Les artistes peuvent travailler avec d’autres personnes s’ils veulent, comme je peux promouvoir d’autres styles de musique de mon côté. Je ne suis pas un maniaque ou un bureaucrate ! Si on a envie de faire un projet, on le fait et puis voilà. Certains des artistes sont même des amis, je les contacte souvent. Pour d’autres artistes, je les contacte par différents réseaux, pour me tenir au courant de leurs sorties et les tenir au courant de mes ventes.
Comment gère-t-on un label indépendant de niche ?

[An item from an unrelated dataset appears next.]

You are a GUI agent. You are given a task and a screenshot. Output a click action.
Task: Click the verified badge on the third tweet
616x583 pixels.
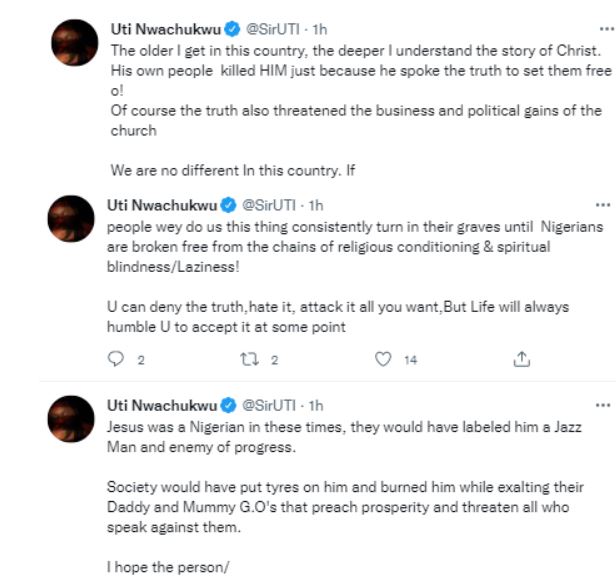[x=228, y=405]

J’essaie de communiquer sur les sorties mais malgré l’augmentation du suivi sur les réseaux sociaux, le nombre de ventes n’augmente pas forcément. Il y a toujours un aspect de frustration, un sentiment d’avancer sans que ça aille dans le sens attendu. On se dit que si un genre musical meurt, il faut trouver la prochaine tendance et se lancer dessus à la place. Je ne me compare pas aux autres labels de mon gabarit en général, je sais que certains ont une meilleure réputation que d’autres, souvent de ce que les artistes en disent. Mais en rétrospective, j’aurais dû choisir un nom de label et de chaine plus proche, pour que les recherches Google puissent afficher les deux. Je fais ma diffusion sur plusieurs sites : Bandcamp et iTunes, où ont lieu les ventes en ligne, Soundcloud, Spotify et YouTube pour la diffusion gratuite.
J’ai plusieurs plages horaires de diffusion : d’abord aux États-Unis vers 2 heures du matin (30% du public total), puis 10h pour les pays asiatiques et puis en Europe vers 18h (30-40%).

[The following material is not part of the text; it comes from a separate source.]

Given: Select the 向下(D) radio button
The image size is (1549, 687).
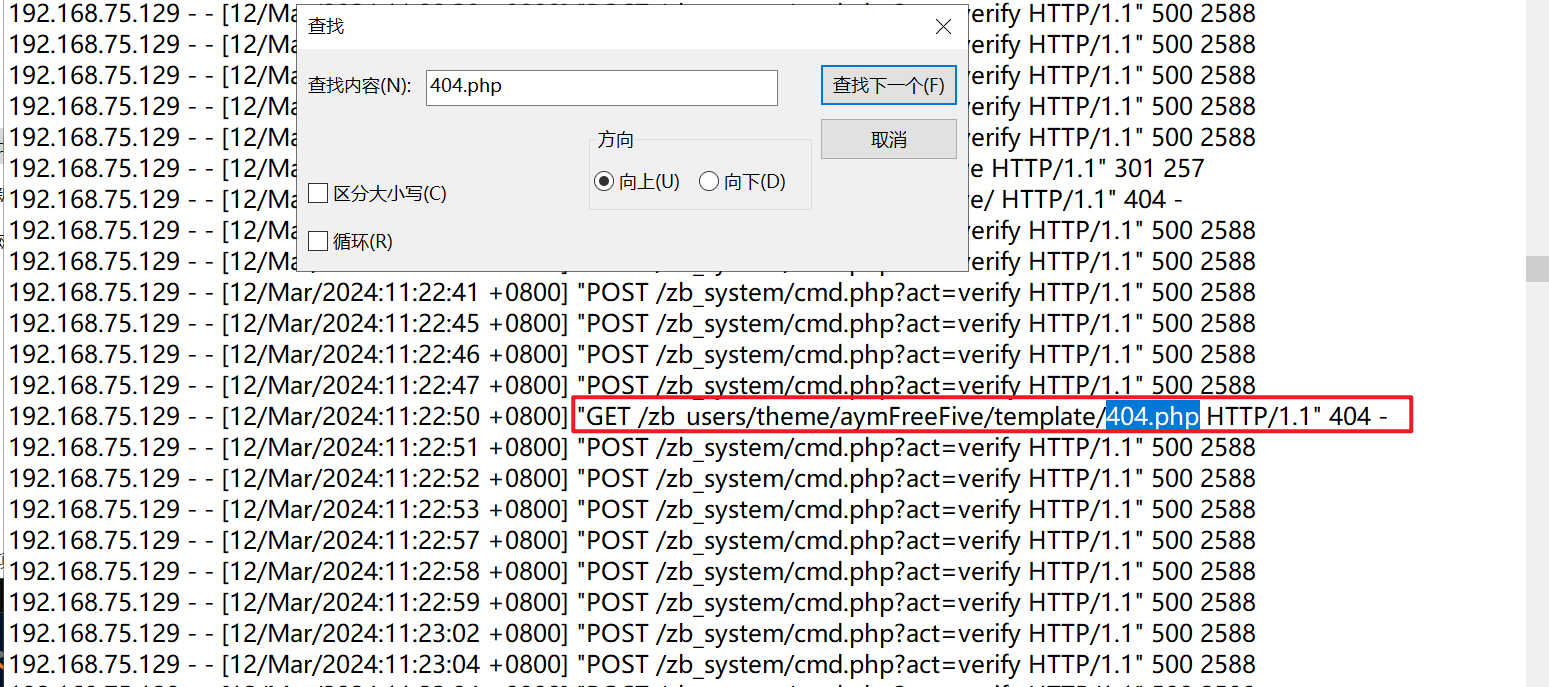Looking at the screenshot, I should 709,182.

Quelle connaissance du public as-tu ?
Sept vidéos représentent la moitié de mes vues totales : 5 sont des montages inédits et 2 sont sans clip. C’est difficile de savoir si les abonnés sont là pour du montage ou de la musique, ce n’est pas forcément évident. J’ai rarement de correspondances entre les tendances et mes contenus, qui pourraient expliquer les pics de vue. Une de mes meilleures découverte, c’était sur la période de mai à décembre 2017. Il y a eu une vraie hausse de vue qui correspondait en fait à l’arrivée de Donald Trump au pouvoir ! Le clip que j’ai fait utilisait un film où l’Allemagne nazie a gagné et prenait alors le contrôle du Japon, avec des images de révoltes assez violemment réprimées…et à partir du moment où il y a eu l’investiture de Trump, on a enregistré bien plus de vues et de commentaires. Ces temps-ci, il y a des commentaires sur l’élection de Bolsonaro au Brésil !
Je sais par contre que le genre du synthwave a eu un pic il y a 2 ans (Stranger Things, Kung Fury) et que ceux qui se lancent maintenant font des choses trop simples pour ne pas être lassant, donc le public ne suit pas. Seuls les gros artistes restent, et encore, les artistes emblématiques du genre commencent à dériver vers des genres plus abordable (métal, clubbing).